Antichi modi di dire popolari, come "morire di crepacuore" o "il riso fa buon sangue" continuano a trovare riscontro in diversi studi scientifici, a riprova che la saggezza degli avi, anche se ignoranti, va compresa e studiata prima di essere liquidata come una vacua ed infondata credenza.
Personalmente ritengo che la distinzione tra soma e psiche non rappresenti altro che un artificio scolastico, anche utile nel momento dell'analisi, ma di cui poi bisogna sempre saper riconoscere i limiti rispetto alla sua funzionalità come chiave di lettura delle realtà individuali sia in condizioni di buona salute che di malattia.

Oggi sono numerosi gli studi che si sono occupati di stabilire correlazioni tra le condizioni di stress, ansia o depressione e l'incidenza ed il decorso di numerose patologie, ma anche,  viceversa sull'influenza che sentimenti positivi possono avere sull'andamento di determinate malattie.
Certamente è intuitivo che lo stress ed il malessere psichico, comunque determinato, siano, come tali, responsabili di un generale abbassamento delle difese dell'organismo e possano pertanto renderlo più vulnerabile agli attacchi dei patogeni o influenzare negativamente il decorso di  malattie organiche in atto.
Inversamente quindi  una forte motivazione ed un atteggiamento positivo verso la vita ed il mondo potrebbero funzionare da fattori di protezione.
Questa è  l'idea che da alcuni anni sta orientando diverse ricerche mirate a verificarne i fondamenti scientifici.

L'ultima novità al riguardo è uno studio pubblicato su Circulation: cardiovascular quality and outcomes
della American Heart Association, curato da Susanne S. Pedersen, che riguarda proprio la ricerca di una correlazione tra la mortalità per malattia cardiaca in rapporto al tipo di personalità ottimista o pessimista.

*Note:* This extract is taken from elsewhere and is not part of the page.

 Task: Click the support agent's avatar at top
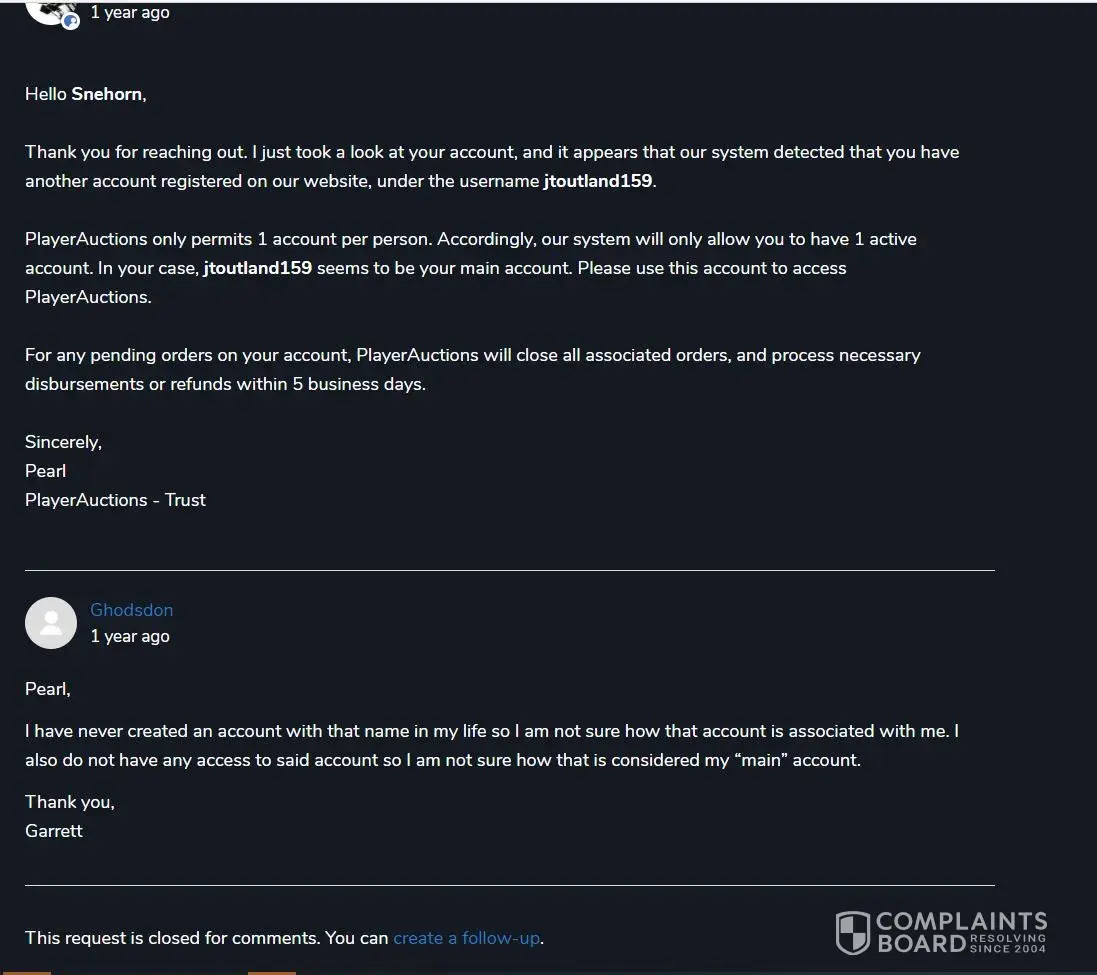[48, 10]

Va detto che questo gruppo di studiosi ha già pubblicato lo scorso anno i risultati di alcune ricerche   che consentivano la correlazione tra personalità "di tipo D" (tendente ad affettività negativa e malessere psichico) e rischio cardiaco:
"Diversi studi dal nostro gruppo di ricerca hanno esaminato il concetto che la personalità di tipo D è una tendenza generale al disagio psicologico che influenza gli esiti cardiovascolari.  I determinanti di disagio psicologico come marker di rischio cardiaco  sono ancora poco chiari, di conseguenza, un certo numero di questi studi si è concentrata anche sul ruolo della personalità di tipo D, come fattore predittivo di difficoltà."

Oggi con quest'ultimo studio viene valutata invece, sempre nell'ambito delle patologie cardiache, la effettiva capacità di protezione offerta da una condizione di benessere psichico legata ad una struttura di personalità connotata da tendenza ad affettività positiva ed ottimismo.

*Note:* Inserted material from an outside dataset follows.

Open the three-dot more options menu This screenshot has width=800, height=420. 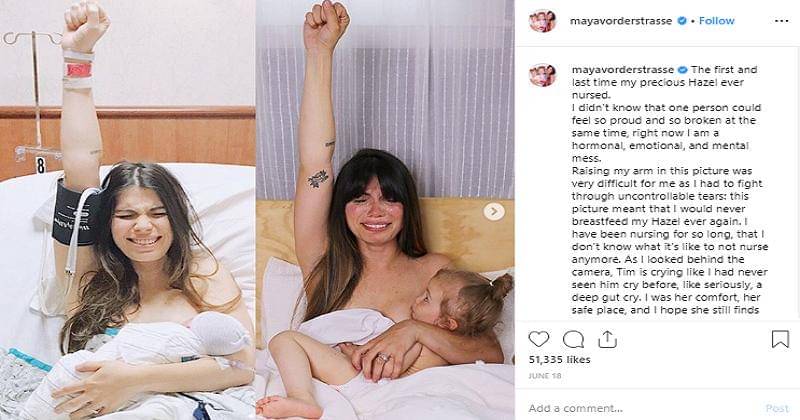(781, 21)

Lo studio, pubblicato il 5 luglio 2013,  è stato condotto su 607 pazienti con cardiopatia ischemica trattati presso l'Holbaek Hospital in Danimarca: i pazienti sono stati inseriti nello studio nel 2005 ed è stata loro somministrata la GMS (scala standardizzata di valutazione del tipo di affettività).
 Sono poi stati rilevati dal 2006 al 2010 i dati relativi alla mortalità ed alle ospedalizzazioni: il dato importante emerso è stato che i pazienti connotati da una affettività altamente positiva hanno presentato un rischio significativamente ridotto  per tutte le cause di mortalità (di oltre il 6% inferiore all'altro gruppo) ed inoltre essi erano quelli che si tenevano più frequentemente in esercizio fisico .

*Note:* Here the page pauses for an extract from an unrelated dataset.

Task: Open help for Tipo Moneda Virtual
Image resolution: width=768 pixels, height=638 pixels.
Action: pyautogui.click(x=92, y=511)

I ricercatori ritengono che l'attività fisica funzioni da mediatore nella relazione tra lo stile di affettività positiva e la mortalità per cardiopatia ischemica.
In conclusione i pazienti caratterizzati da spirito ed umore positivo sono quelli che più probabilmente si mantengono in allenamento ed hanno una minore mortalità per i 5 anni di follow up studiati.
Gli interventi mirati ad aumentare sia i sentimenti positivi che l'attività fisica sortiscono i risultati migliori rispetto a forme di intervento focalizzate esclusivamente su uno soltanto di questi fattori.